デザインソフトの操作方法は参考書で学ぶこともできますが、現在は動画での無料講座やYouTubeをつかってテクニックを習得することで勉強の効率化を図ることができます。なにより、動画で解説を聞きながら学ぶのと、参考書だけの勉強では成長速度に雲泥の差がでてきます。さらに、スマートフォンを使えば空いた時間でもデザインの勉強をすることが可能です。それでは、いくつかの動画サービスをご紹介していきましょう。
YouTube
実はYouTubeには各ソフトの初期設定から応用テクニックに至るまで、あらゆるデザインソフトのテクニック動画がUPされています。例えば「イラレ パス」「フォトショ 髪の毛切り抜き」などで検索すると詳しい解説付きの動画がたくさんアップされています。参考書を見て操作してもわからない、つまずいてしまったという時には関連ワードで検索してみてください。また、海外の方のデザイン製作動画がオススメです。普段は目にする機会が少ない海外のデザインはとても刺激になります。その方の話す言語がわからないと詳細を理解するのは難しいのですが、なんとなく眺めているだけでもかまいません。確実にあなたのデザインの引き出しにストックされていくはずです。
SKILLHUB
Webデザイナー向けのHTMLやCSSを無料で学べるサイトです。こちらではIllustratorの講座も準備されています。こちらの無料講座ではWebページをIllustratorで製作する過程でIllustratorの基本を学ぶ事ができます。また、ここからWebデザインに興味をもって学習を進めてみてもよいでしょう。
クラウドソーシング
デザイナーを続けていくにあたって最も大事な事が「成果物(制作物)を出し続ける」という事です。そこでおすすめしたいのが「クラウドソーシング」サイト。実際の企業などのデザイン依頼に挑戦してみましょう。代表的なクラウドソーシングのサイトは「Lancers」「CloudWorks」の2社。ここではさまざまな依頼があるなかにデザインの依頼があります。ここに自分のデザインをどんどん提案してみましょう。プロのデザイナーも投稿していますが、臆せずに自分が学んだデザインの知識、テクニックで腕試ししてみましょう。同じ課題に対して他の人はどんな考え方をしてデザインしたのか、という考察をするのはデザインの学習においてとても重要です。そしてなにより、自分のデザインが選ばれると「デザイン報酬」が支払われます。自分のデザインでお金が発生したなら、あなたも立派なプロのデザイナーです!
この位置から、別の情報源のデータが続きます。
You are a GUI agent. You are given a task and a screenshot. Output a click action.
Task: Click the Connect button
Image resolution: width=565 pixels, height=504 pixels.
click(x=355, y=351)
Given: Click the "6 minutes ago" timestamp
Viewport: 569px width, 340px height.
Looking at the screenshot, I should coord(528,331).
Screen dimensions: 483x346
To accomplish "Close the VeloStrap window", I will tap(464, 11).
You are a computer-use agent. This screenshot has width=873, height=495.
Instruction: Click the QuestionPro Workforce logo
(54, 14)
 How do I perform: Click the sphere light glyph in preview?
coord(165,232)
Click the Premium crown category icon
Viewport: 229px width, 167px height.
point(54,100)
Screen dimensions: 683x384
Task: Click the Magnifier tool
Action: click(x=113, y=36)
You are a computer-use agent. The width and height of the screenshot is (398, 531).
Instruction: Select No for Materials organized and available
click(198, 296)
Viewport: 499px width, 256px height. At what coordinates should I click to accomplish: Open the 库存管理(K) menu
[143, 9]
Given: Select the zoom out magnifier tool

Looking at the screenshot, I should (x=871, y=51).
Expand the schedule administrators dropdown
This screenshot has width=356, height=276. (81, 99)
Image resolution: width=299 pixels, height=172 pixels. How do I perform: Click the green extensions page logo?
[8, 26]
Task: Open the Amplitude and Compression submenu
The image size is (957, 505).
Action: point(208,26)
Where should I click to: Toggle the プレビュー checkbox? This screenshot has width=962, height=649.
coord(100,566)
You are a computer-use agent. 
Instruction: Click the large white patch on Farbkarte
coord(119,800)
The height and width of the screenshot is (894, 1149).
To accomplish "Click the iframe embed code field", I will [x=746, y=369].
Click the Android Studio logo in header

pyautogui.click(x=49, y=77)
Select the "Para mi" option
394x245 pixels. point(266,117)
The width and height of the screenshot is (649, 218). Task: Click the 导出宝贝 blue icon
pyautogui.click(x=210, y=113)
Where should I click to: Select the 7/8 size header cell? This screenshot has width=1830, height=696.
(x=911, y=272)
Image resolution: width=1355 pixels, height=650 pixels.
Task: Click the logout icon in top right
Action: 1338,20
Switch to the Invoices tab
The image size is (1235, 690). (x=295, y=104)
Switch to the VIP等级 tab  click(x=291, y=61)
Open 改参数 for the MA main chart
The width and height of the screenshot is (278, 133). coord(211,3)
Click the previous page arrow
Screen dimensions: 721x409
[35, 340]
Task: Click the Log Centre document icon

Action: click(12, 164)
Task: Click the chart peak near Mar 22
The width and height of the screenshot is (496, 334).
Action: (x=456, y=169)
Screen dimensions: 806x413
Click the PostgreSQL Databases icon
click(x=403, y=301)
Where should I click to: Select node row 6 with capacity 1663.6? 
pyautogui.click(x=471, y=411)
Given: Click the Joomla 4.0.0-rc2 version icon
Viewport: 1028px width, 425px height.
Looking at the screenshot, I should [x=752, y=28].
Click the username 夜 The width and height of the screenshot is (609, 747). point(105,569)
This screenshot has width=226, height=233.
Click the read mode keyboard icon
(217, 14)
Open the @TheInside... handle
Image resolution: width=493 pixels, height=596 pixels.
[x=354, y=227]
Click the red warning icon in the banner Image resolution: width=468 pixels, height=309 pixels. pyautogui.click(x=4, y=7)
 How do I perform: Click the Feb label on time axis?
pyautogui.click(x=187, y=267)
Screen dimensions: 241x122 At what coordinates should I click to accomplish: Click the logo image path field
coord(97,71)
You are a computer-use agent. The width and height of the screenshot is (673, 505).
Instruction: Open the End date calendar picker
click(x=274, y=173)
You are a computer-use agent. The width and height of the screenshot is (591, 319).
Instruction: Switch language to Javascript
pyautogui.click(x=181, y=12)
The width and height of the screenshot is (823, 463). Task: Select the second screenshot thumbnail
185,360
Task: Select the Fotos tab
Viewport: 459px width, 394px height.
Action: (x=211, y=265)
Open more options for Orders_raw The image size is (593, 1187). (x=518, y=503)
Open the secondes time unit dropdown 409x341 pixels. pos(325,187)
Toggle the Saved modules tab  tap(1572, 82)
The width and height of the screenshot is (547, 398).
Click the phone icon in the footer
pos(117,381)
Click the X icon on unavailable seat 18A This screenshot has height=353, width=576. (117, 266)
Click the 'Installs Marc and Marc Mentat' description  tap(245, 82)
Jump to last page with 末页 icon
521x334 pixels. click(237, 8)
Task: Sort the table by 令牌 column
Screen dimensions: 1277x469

昔はPhotoshopが1アカウント10万円しました。現在は月額980円で使用できる時代です。そう考えると誰にでもグラフィックデザイナーになれるチャンスがあると思いませんか?少しでも興味がある方はちょっとした遊びのつもりでデザインの扉をノックしてみてください。その先には楽しい、新しい世界が待っているかもしれません。
▼関連記事
・デザイナーが押さえておくべき心理学のポイント
・グラフィックデザイナーの需要と将来性について
・グラフィックデザイナーになるためには資格は必要?関連する資格をご紹介!
・グラフィックデザイナーを目指す方へ!関東の大学をご紹介!
・現役デザイナーに聞いた!グラフィックデザイナーになるには&キャリアパスについて!(3/3)
・現役デザイナーに聞いた!グラフィックデザイナーのやりがいとは!?(1/3)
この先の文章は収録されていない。